Why Turbulence Happens: The 4 Types, Explained
Turbulence isn't random — it has specific physical causes that pilots forecast, track, and route around. Understanding the four main types makes it predictable instead of mysterious.
Thermal turbulence
On hot days, the ground heats unevenly — parking lots and dark surfaces heat faster than forests and lakes. Hot air rises in irregular columns called thermals, creating bumps especially on summer afternoon flights below about 18,000 feet. This is why early-morning flights are often smoother — the surface hasn't heated up yet.
Mechanical turbulence
Wind flowing over mountains, buildings, or rough terrain creates eddies — like water flowing over rocks. Mountain wave turbulence on routes near the Rockies, Andes, or Himalayas is the most common form. Pilots use weather radar and pilot reports (PIREPs) to find smoother altitudes, often by climbing above the wave layer.
Wake turbulence
Every aircraft sheds spinning vortices off its wingtips. A small aircraft following a large one in similar airspace can hit the wake. Air traffic control enforces strict separation distances behind heavy jets to prevent it — typically 4-6 nautical miles. You'll almost never feel wake turbulence on a commercial flight because the spacing rules eliminate the encounter.

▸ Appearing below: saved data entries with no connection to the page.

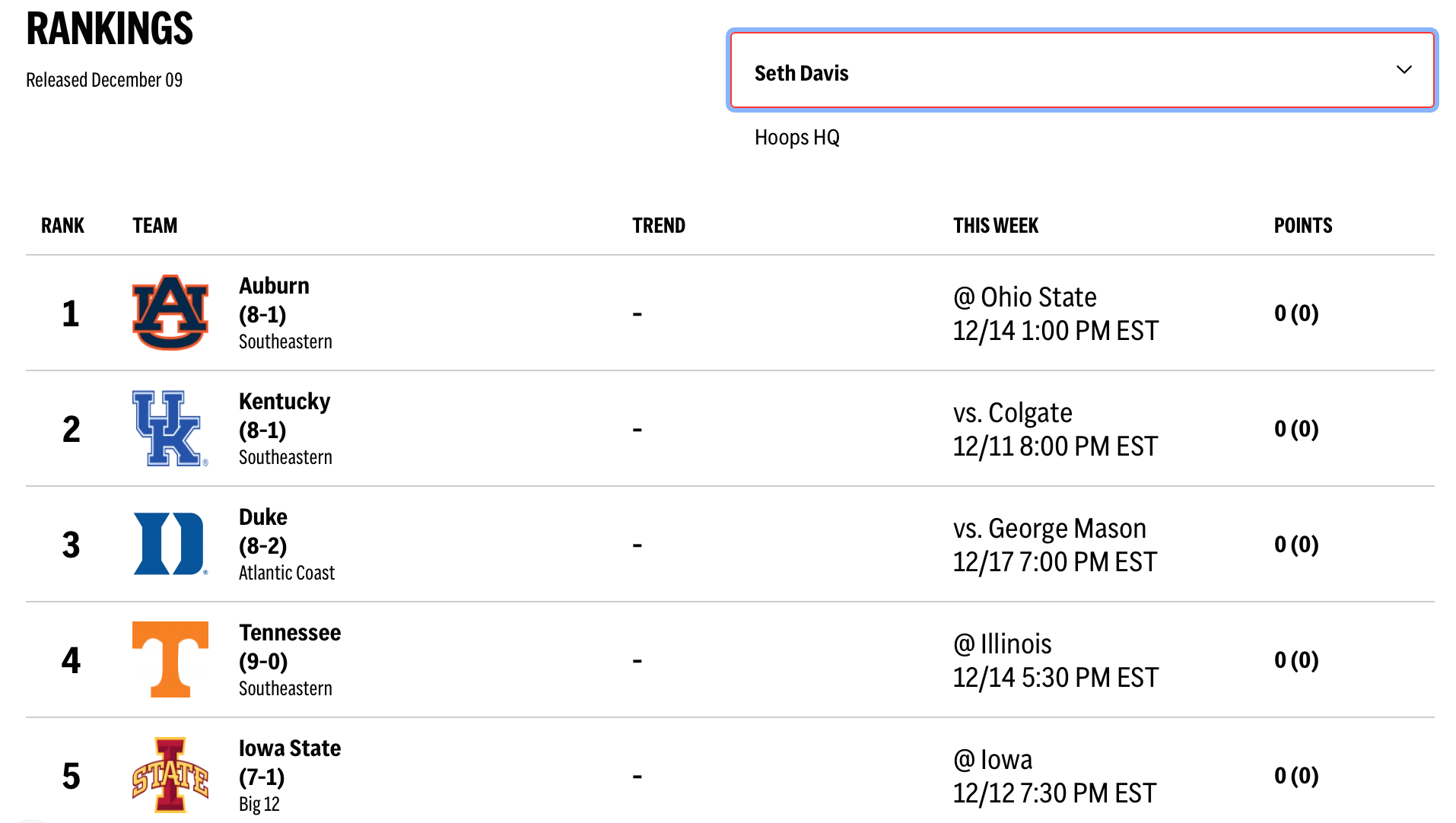The image size is (1456, 823).
Task: Open the Iowa State team link
Action: coord(289,748)
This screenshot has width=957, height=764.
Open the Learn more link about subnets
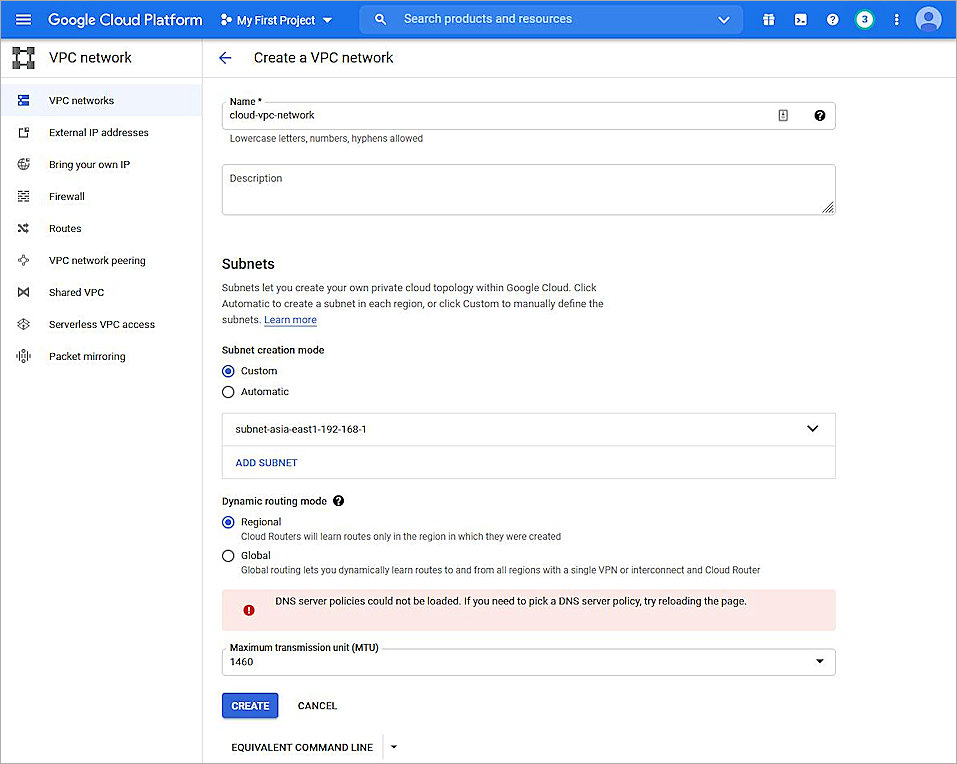coord(289,319)
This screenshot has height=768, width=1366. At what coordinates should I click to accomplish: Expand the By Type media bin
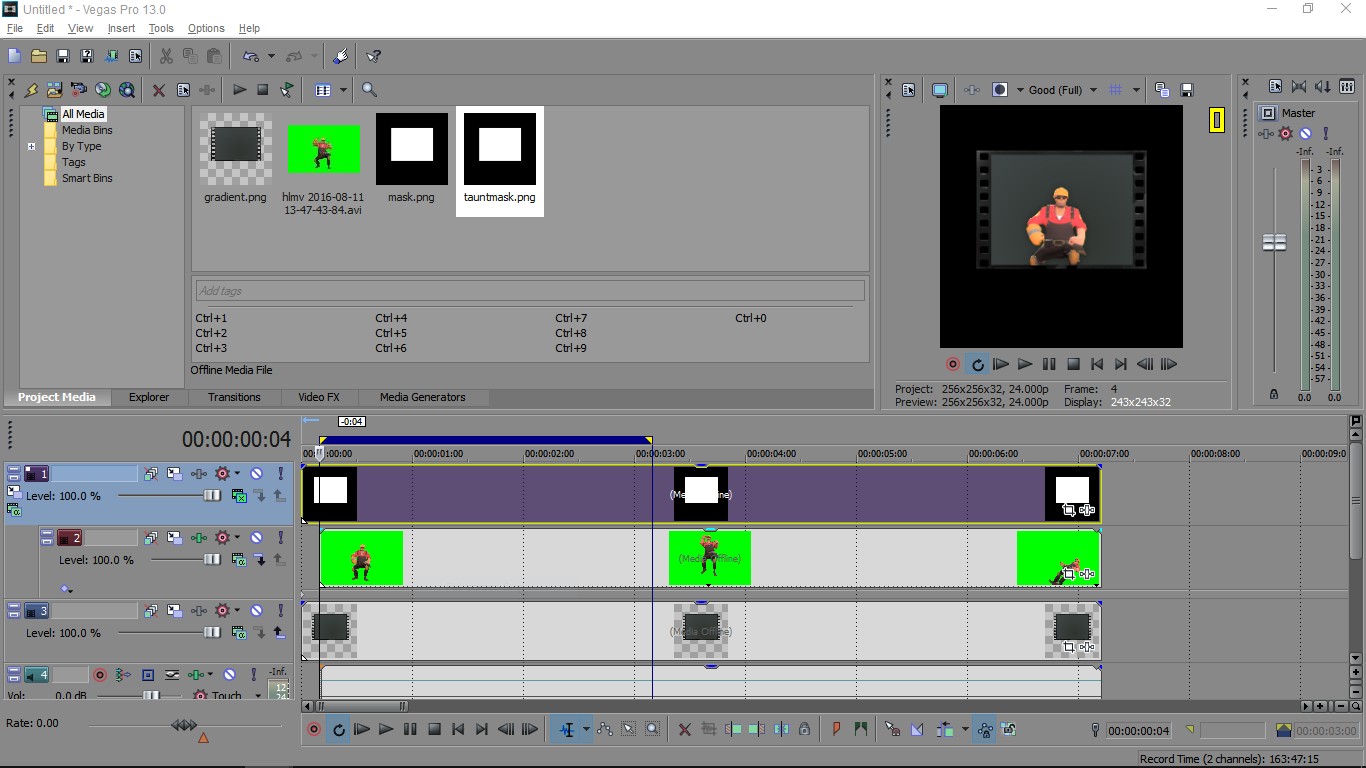32,146
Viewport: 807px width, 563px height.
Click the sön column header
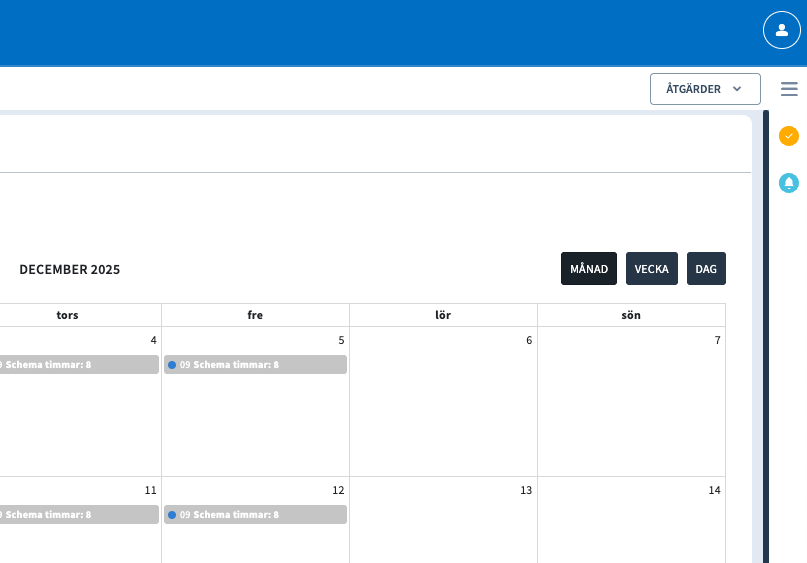[x=631, y=315]
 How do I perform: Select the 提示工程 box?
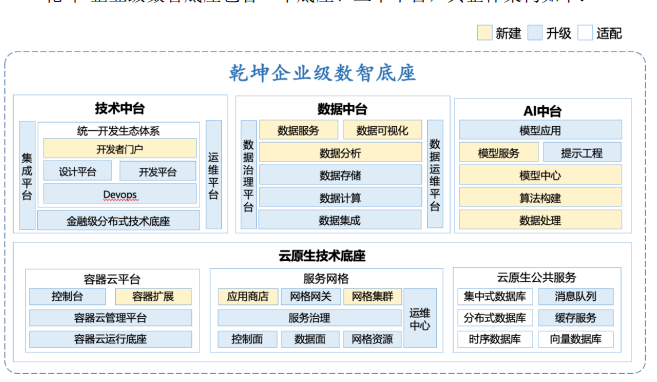click(x=582, y=152)
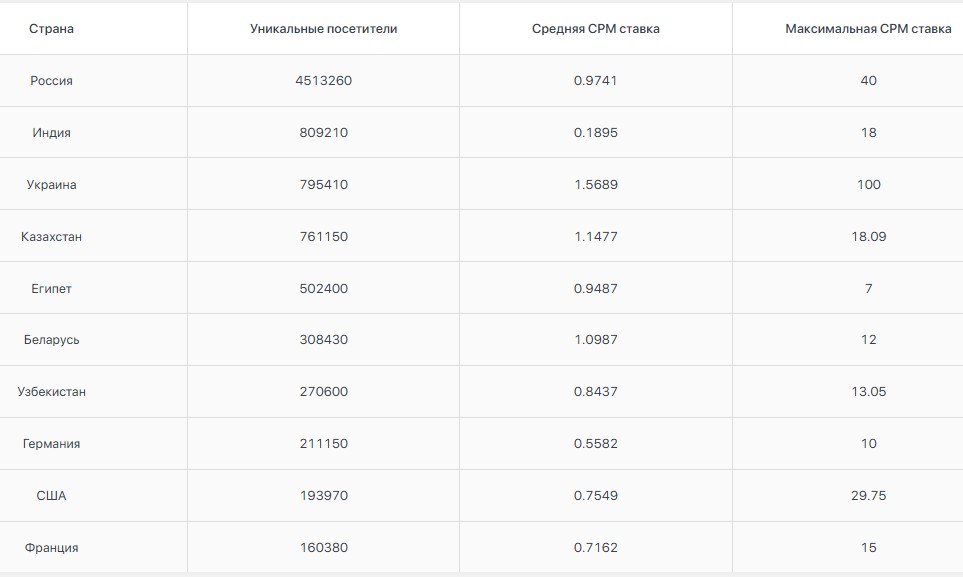
Task: Click the visitors value 502400
Action: tap(323, 289)
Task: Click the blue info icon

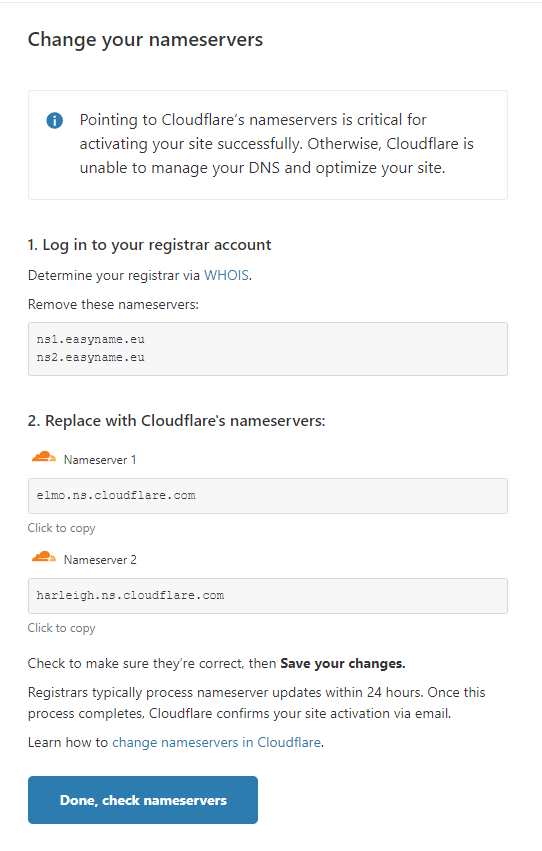Action: point(54,120)
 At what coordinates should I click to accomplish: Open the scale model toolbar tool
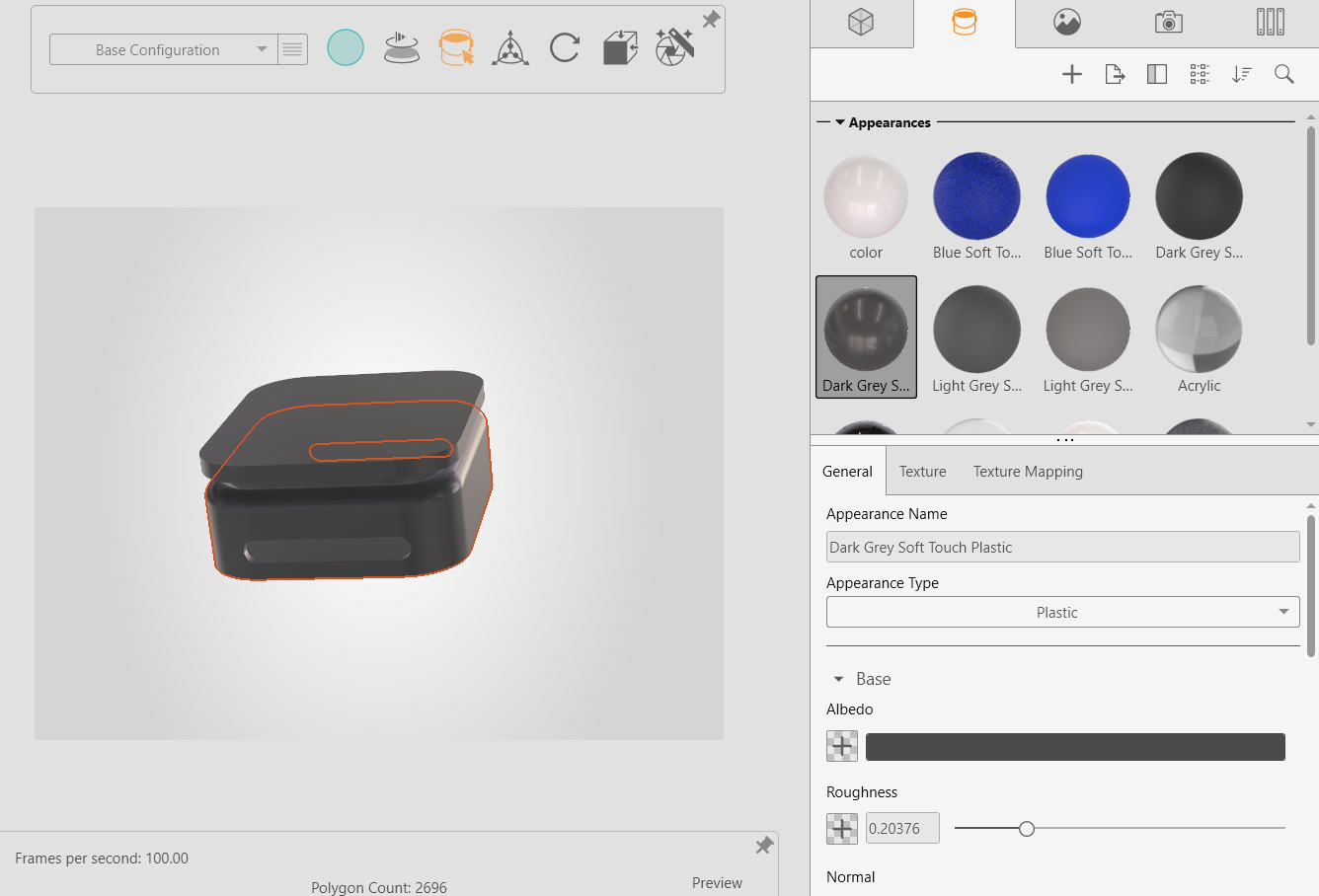point(619,47)
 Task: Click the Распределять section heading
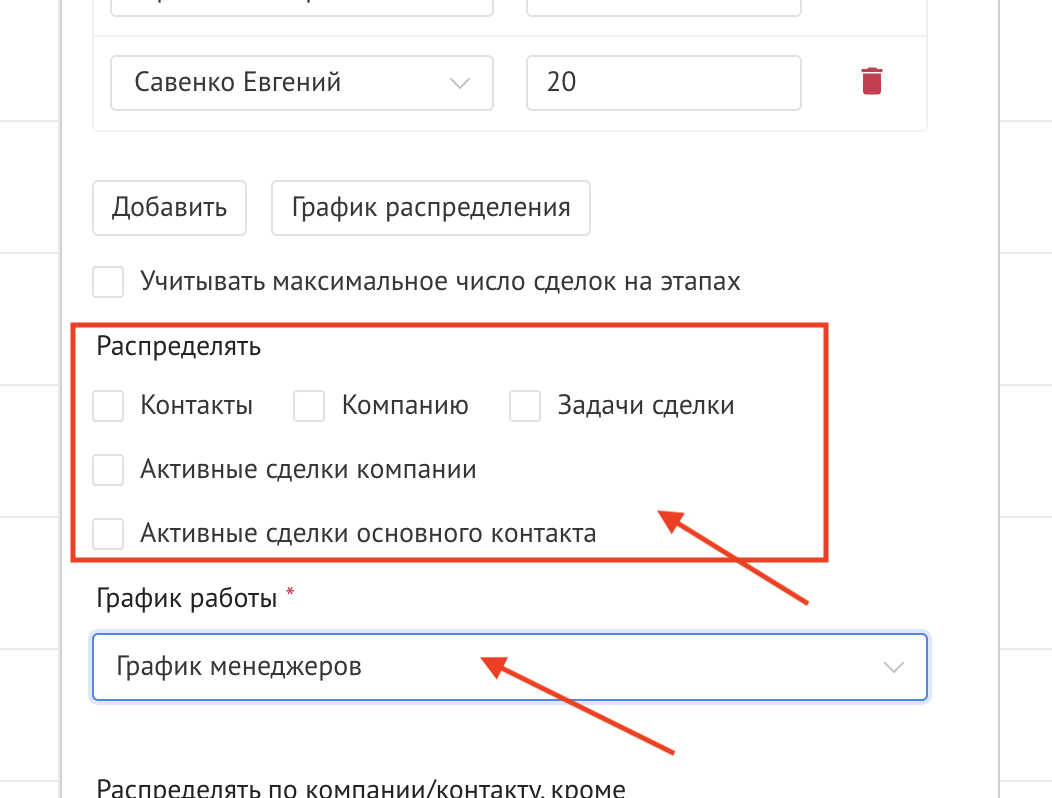[x=179, y=347]
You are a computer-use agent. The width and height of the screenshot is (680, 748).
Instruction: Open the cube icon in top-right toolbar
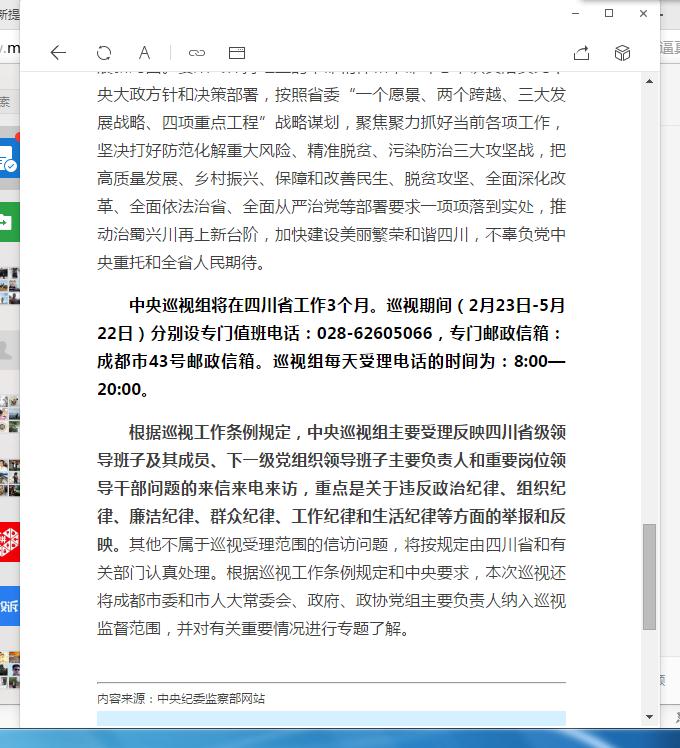[x=622, y=53]
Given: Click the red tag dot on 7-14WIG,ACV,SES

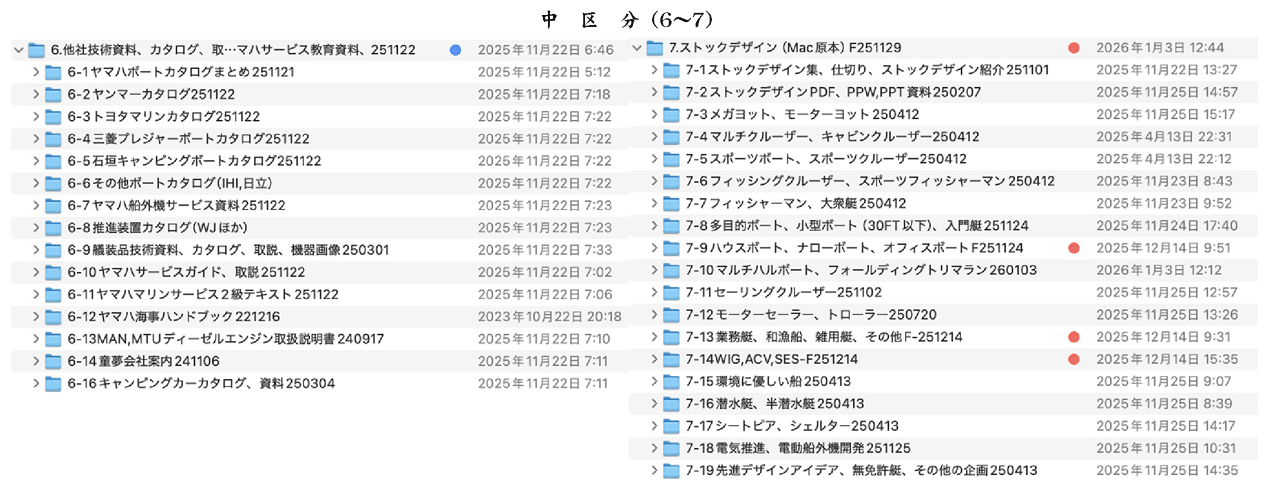Looking at the screenshot, I should click(x=1073, y=359).
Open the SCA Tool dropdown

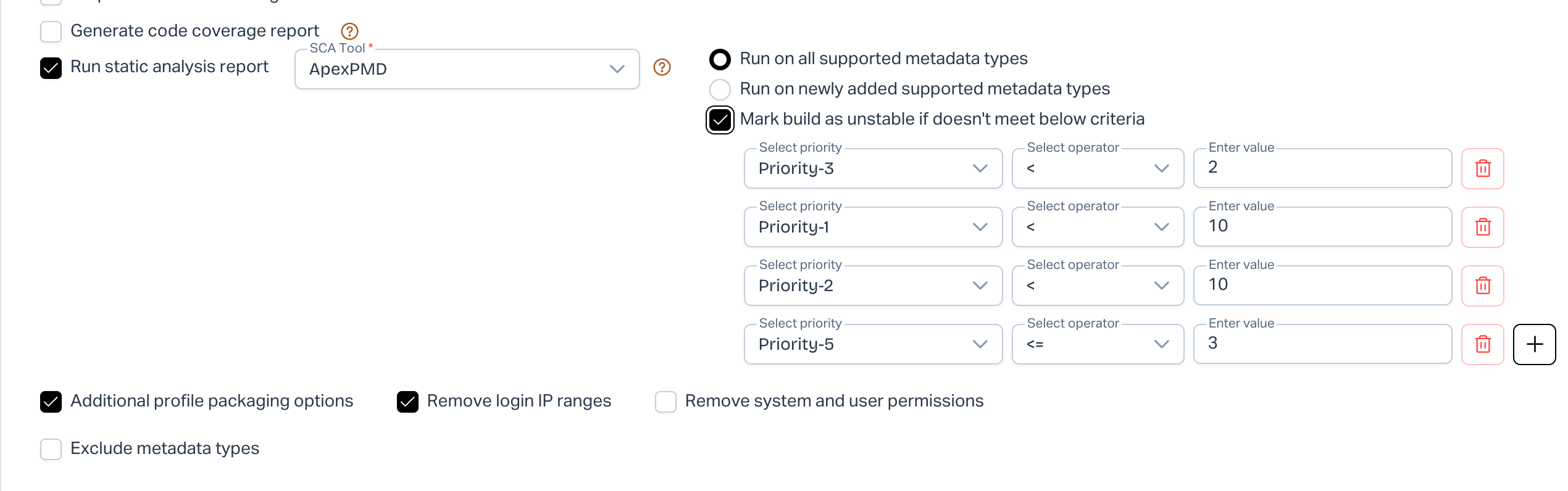(x=467, y=69)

Clear-air turbulence (CAT)
The most-feared type because it's invisible. Caused by wind shear at the boundary between fast jet streams and slower surrounding air, typically at 30,000-40,000 feet — exactly cruise altitude. Modern aircraft now use forward-looking LIDAR sensors and crowdsourced pilot reports to predict CAT. Some research aircraft have detected it 90 seconds in advance — enough time to switch on the seat belt sign.
How pilots find smoother air
Three tools: pilot reports (PIREPs), turbulence forecasts (NOAA's Graphical Turbulence Guidance), and onboard radar. When a flight ahead reports rough air at 35,000 feet, the next flight will request 33,000 or 37,000 feet. ATC routinely grants altitude changes for ride quality. The whole system is optimized to keep you comfortable.
Where turbulence is most common
Worst routes globally: any flight crossing the jet stream at high altitude, especially North Atlantic westbound (against the stream), routes over the Alps and Andes, and approaches into airports near tall mountains (Denver, Quito). Smoothest: long over-water flights at high altitude in summer (Pacific routes). When booking a calm flight, route mountains matter more than aircraft type.